Hydration also increased SSRs_Amp of both males and females compared to normal experiments. In addition, it seems SSRs_Amp of both groups increased (in the negative trend) at the same rate since there were insignificant differences between them. In other words, the increase in SSRs_Amp for both genders in a similar manner is indicative of increasing the electrical capacitance of the skin of the two groups that is proportional to the hydration of the skin [28]. The results of insignificant differences between males and females are supported by the findings of [4], who also observed that the differences between both genders for SSRs_Amp are not significant.
Finally, based on the results presented in this study, males showed a higher reactivity (larger SCRs_Amp, SPRs_Amp, and SSRs_Amp) to stimuli than females in both normal and hydration experiments. This could be because males tend to show a greater amplitude of EDA responses than females under conditions of stimulation [11].
The conclusion is supported by the results, but the study's generalizability might be limited to the specific population (students and staff from one university). Additionally, the moisturizer's composition (0.5% KC1 with 2% agar) might have specific effects not generalizable to other hydrating agents and comparing it with other moisturizers could strengthen the findings.

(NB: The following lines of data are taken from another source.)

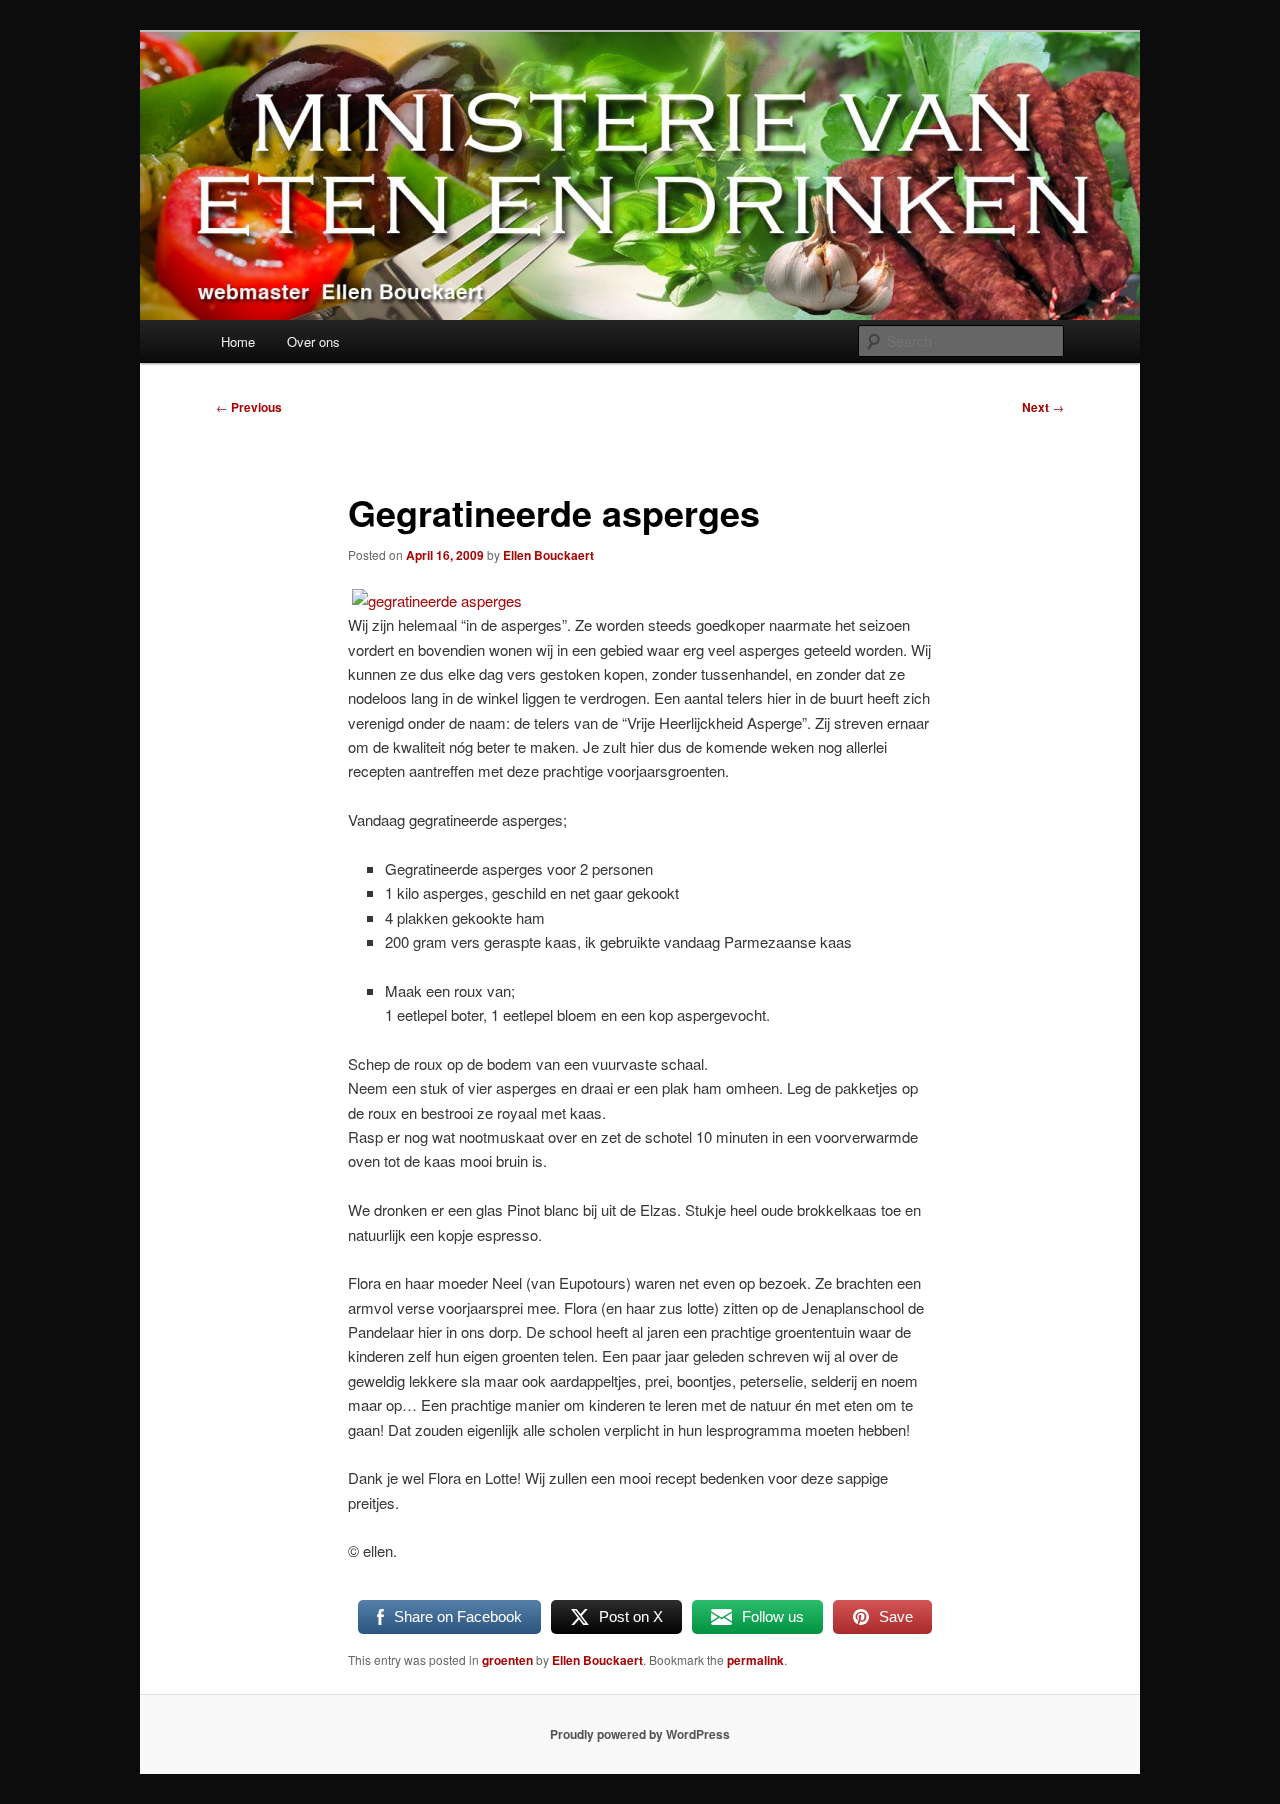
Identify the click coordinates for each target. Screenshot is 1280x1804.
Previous (249, 407)
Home (238, 341)
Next (1043, 407)
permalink (755, 1660)
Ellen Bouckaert (548, 555)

Generally, gender-related differences in the effects of skin hydration on EDA especially tonic parameters (SCL, SPL, and SSL) were not observed in this study. However, some differences were noted between males and females in phasic parameters (SPRs_Amp) in response to certain stimuli, which might be attributed to higher reactivity in males than females under stimulation conditions. Moreover, the level and amplitude of EDA signals of both genders were increased during the hydration experiment, likely due to changes in the resistive and capacitive properties of the skin. Hence, it is reasonable to conclude that skin hydration does not contribute to gender-related differences in EDA measurements. This finding is likely significant for both EDA research studies and clinical applications.